Strasburg opts out with four years and $100 million remaining on his contract.

Washington Nationals Victory Parade Photo by Chaz Niell/Getty Images

Right-handed starting pitcher Stephen Strasburg is opting out of the final four years and $100 million remaining on his contract with the Nationals, according to a report Saturday night from MLB.com’s Mark Feinsand.

While it’s certainly possible that Strasburg could end up returning to Washington on a new deal, there are a couple factors complicating that possibility. First of all, Strasburg had time between the end of the World Series and the opt-out deadline to negotiate an extension with Washington and obviously chose to hit free agency rather than coming to an agreement with the Nationals. Additionally, Strasburg’s agent is Scott Boras, who is well-known for encouraging his clients to get the most money no matter what, with those players often eschewing comfort, familiarity, and any emotional ties they may have to a team in order to get the absolute biggest paycheck possible.

While it would certainly be nice for Strasburg to play his entire career with the Nationals — the team that drafted him first overall in 2009 — he’s already helped to bring them their first-ever World Series championship and will be remembered as a legend in D.C. no matter what he does now. He may very well be OK with just making the most money he possibly can at this point, reducing his focus on the makeup of a roster or its chances to win a World Series since he’s already won a ring. With his hometown Padres looking to snap a streak of nine straight losing seasons and the nearby Dodgers perhaps willing to hike up the payroll a bit as they get more desperate to snap their 30-year championship drought, Strasburg may have an opportunity to make more money while also being closer to home.

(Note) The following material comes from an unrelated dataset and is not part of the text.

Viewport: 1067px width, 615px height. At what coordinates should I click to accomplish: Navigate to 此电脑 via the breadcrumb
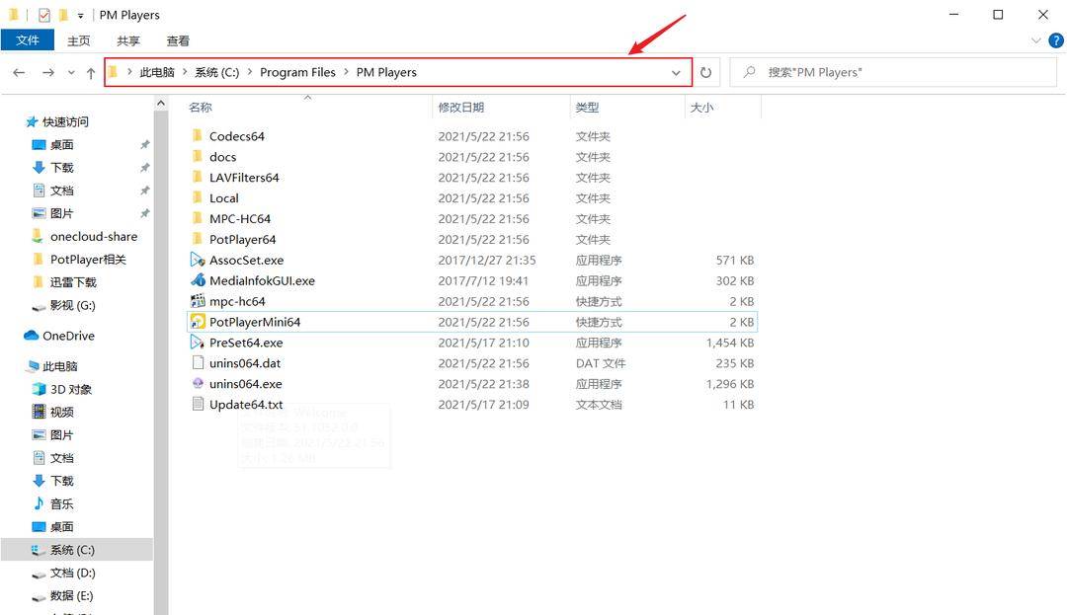tap(156, 71)
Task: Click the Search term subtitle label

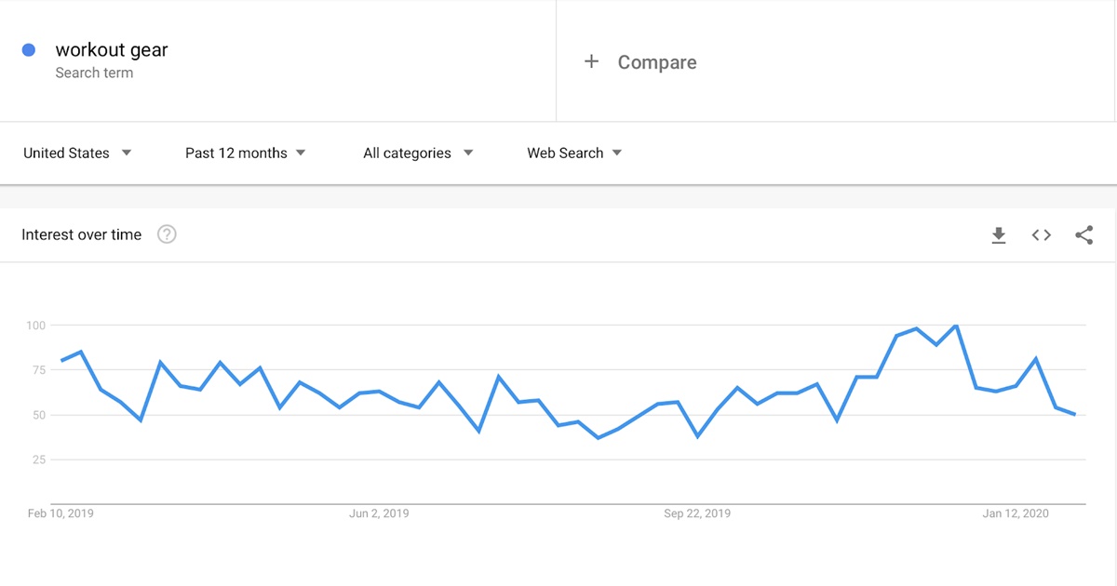Action: (x=94, y=73)
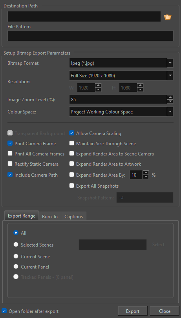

The 31-year-old Strasburg certainly did all he could to boost his value this season, posting a 3.32 ERA and a 1.04 WHIP, 251 strikeouts, and 56 walks over an NL-best 209 innings. He was even better in the postseason, pitching in six games (five starts) and throwing for a 1.98 ERA, a 0.94 WHIP, 47 strikeouts, and just four walks over 36.1 innings. His masterful start in Game 6 of the World Series may have been the turning point in the underdog Nationals being able to take the series from the Astros.